Das war 2023 – 5 Urteile, die sie kennen müssen

Das Jahr 2023 neigt sich dem Ende. Es liegt ein Jahr hinter uns, dass nicht so viele Gesetzesänderungen zu bieten hatte wie beispielsweise sein Vorgänger. Wegweisend war hingegen der neue Angemessenheitsbeschluss zwischen der europäischen Union und den USA, der nun den Datentransfer in die USA legitimiert. Änderungen sind hier wie immer durch den EuGH vorbehalten.  

Neben diesen Legislativakten ist vor allem aber auch die Rechtsprechung für Sie von erheblicher Relevanz.

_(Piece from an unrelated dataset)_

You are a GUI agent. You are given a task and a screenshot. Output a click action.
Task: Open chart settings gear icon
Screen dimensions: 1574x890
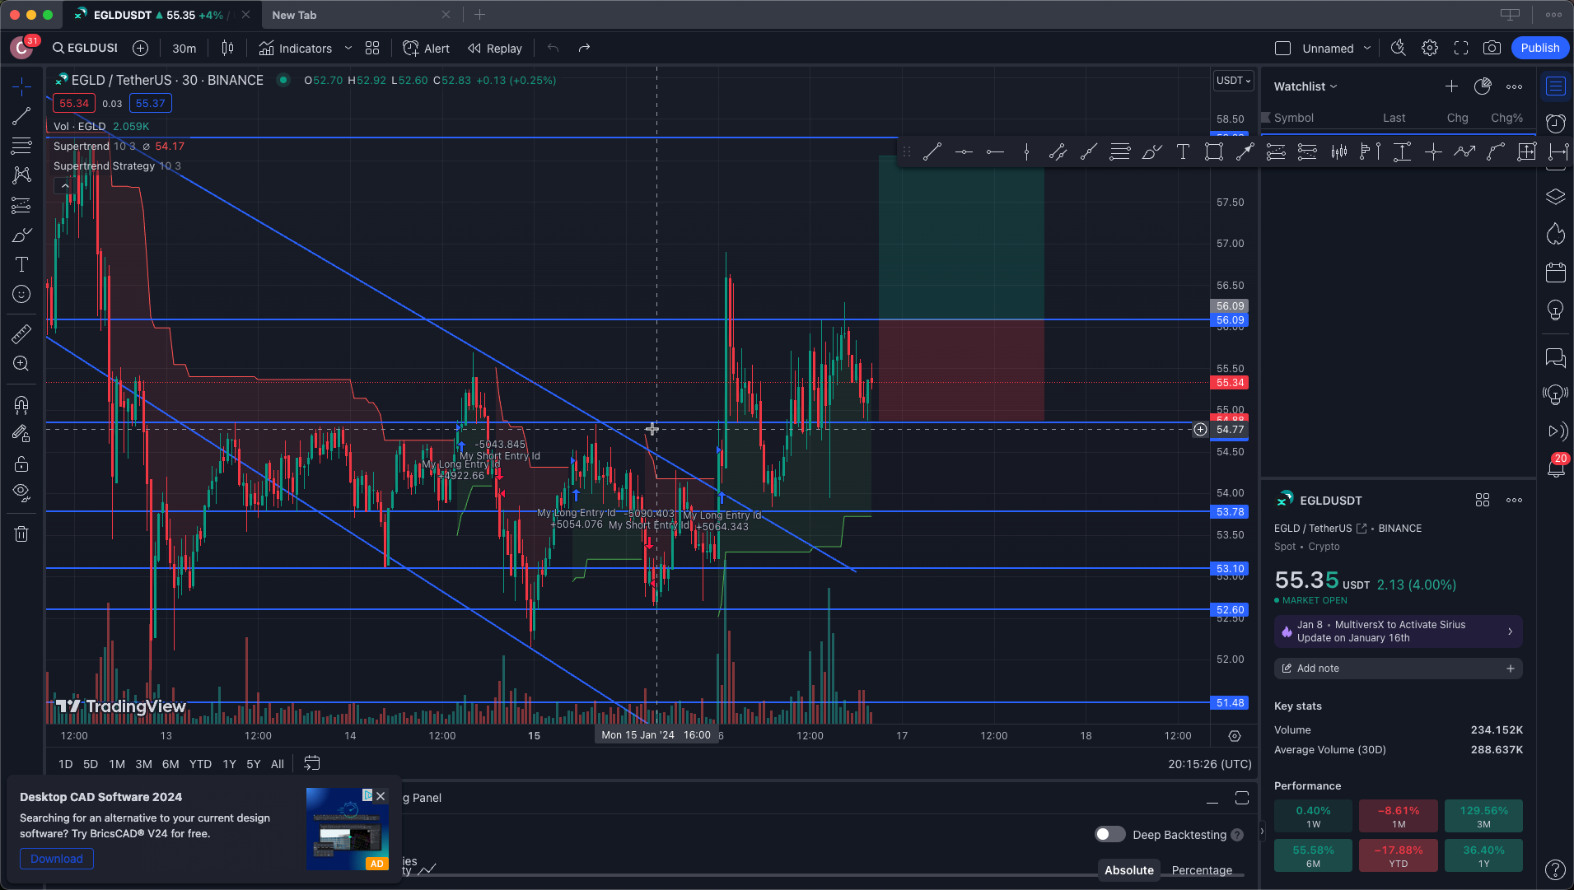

Daher möchten wir Ihnen im Folgenden fünf wegweisende Urteile des vergangenen Jahres präsentieren.  

Verfasser*in muss negative Tatsache in Bewertung beweisen können

In Zeiten, in denen positive wie negative Onlinebewertungen immer mehr über den Erfolg eines Shops entscheiden können, hat das LG Frankenthal (Urt. v. 22.05.2023 - 6 O 18/23) nun entschieden, dass der Verfasser oder die Verfasserin einer negativen Bewertung die Wahrheit dieser im Zweifelsfall beweisen muss. Soweit er oder sie dies nicht kann, hat das Unternehmen einen Unterlassungsanspruch gegen diese.  

Grundsätzlich steht zwar allen Personen das Recht auf Meinungsfreiheit als Grundrecht der deutschen Verfassung zu. Durch dieses darf sich die Kundschaft grundsätzlich frei zur Leistung äußern und demnach auch kritisch. Jedoch gilt dieses Recht nicht unbegrenzt. Seine Grenzen findet die Meinungsfreiheit bei unwahren Tatschen. Soweit eine Tatsachenbehauptung mit einem Werturteil verbunden ist bzw. beides ineinander übergeht, ist darauf abzustellen, was im Vordergrund steht und damit überwiegt. Sollte die Tatsachenbehauptung überwiegen, trägt auch hier der/die Verfasser*in die Beweislast.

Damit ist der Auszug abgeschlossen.